Another half of me often rises to my first half’s defense when the third half is chiding me for my choices. “Leave him alone,” he’ll say. “Michael’s worked hard all of his life, and listened to you most of the time. He deserves to relax, cut loose, and over-indulge.”
“Yeah,” the first half says. “Thank you.”
That’s when it goes well. Other days, it’s like a clowder of cats fighting over the same patch of catnip. We aim for detente. All the halves are quiet now. I think they’re napping, except for this half, which is drinking coffee and writing, and another half, who is singing “Clocks.”
Time to write like crazy, at least one more time.
You feel it in the air and see it in the trees. That official arbiter, the calendar, claims its summer in Ashland. We in the real world know that autumn has supplanted summer. Whether summer grows aware of this and attempts to heat-blast us one last time, we will see. Weather forecasters present claim we won’t see a high temperature above seventy-nine degrees until September 26. Forecasting temperatures that far out isn’t historically successful.
We feel it, though, as I started out this thing saying. We all feel the air difference and state, “It feels like fall.” Accepting that as the de facto situation, we went out to celebrate summer’s end last night. Lake of the Woods Resort was the location. Colonel Mustard provided the music on the lakeside.

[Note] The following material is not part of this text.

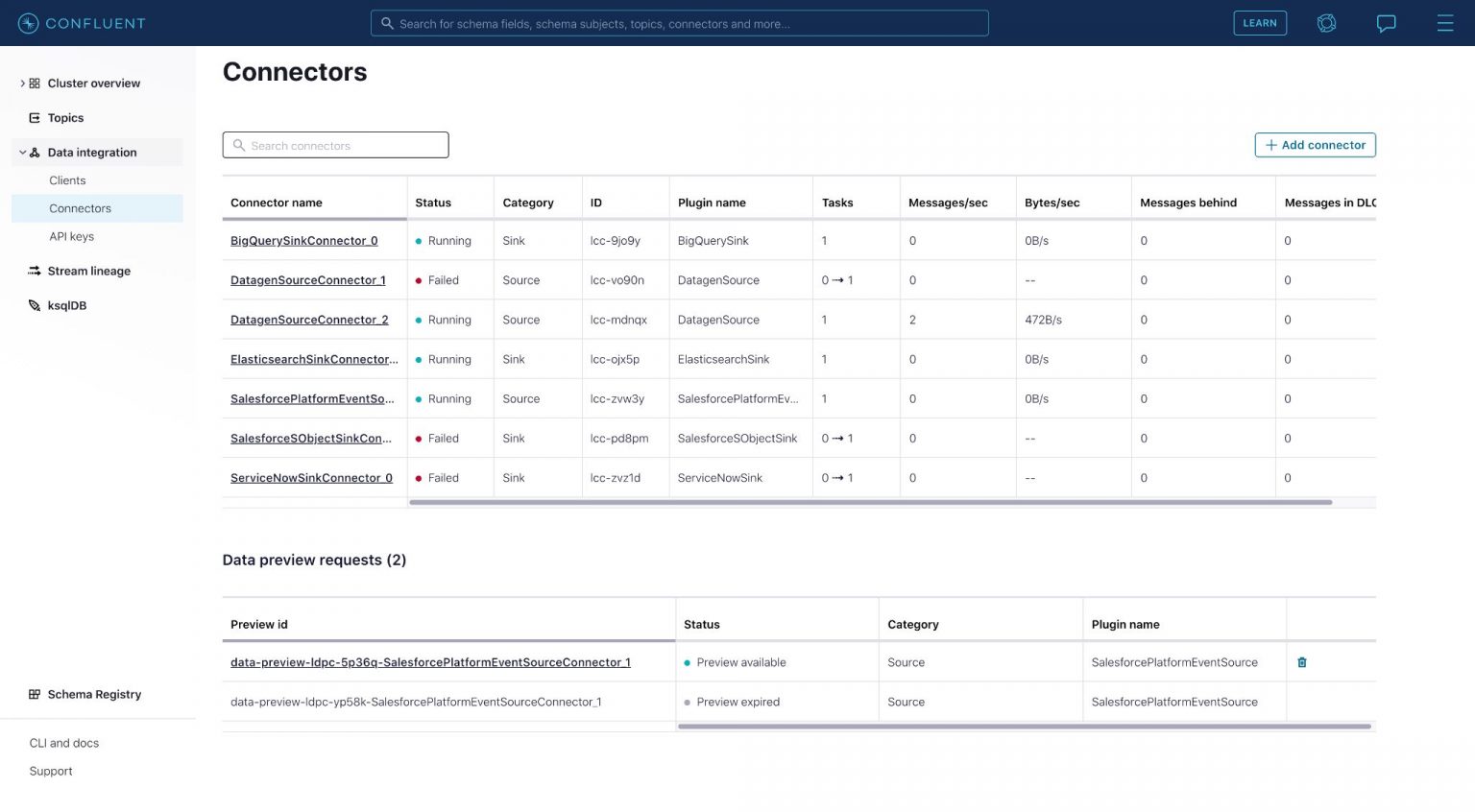
Task: Open the API keys menu item
Action: coord(71,236)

We visited a friend’s cabin for a start. The Civilian Conservation Corps built a few hundred cabins in the thirties and forties. Our friends bought one in two thousand one. It’s beautifully rustic, with minimal updates and upgrades. Everything done to it was completed with a mindset of keeping it resembling its origins. No running water, they have an outdoor shower under the deck and a two-hole outhouse. A small propane furnace was added, so they have some heat to drive out the mountain’s cold.
They provided us a boat-tour of the lake, and then ferried us to the resort. Colonel Mustard were already into their Beatles medley by then, so it was easy to jump up there and dance. Drinks, dining – with an excellent, freshly made mixed-berry cobbler, made and served in an iron fry pan, and topped with three scoops of vanilla ice cream, for dessert – and more dancing followed. The fun, social evening was a wonderful means to say good-bye to summer, and hello to autumn.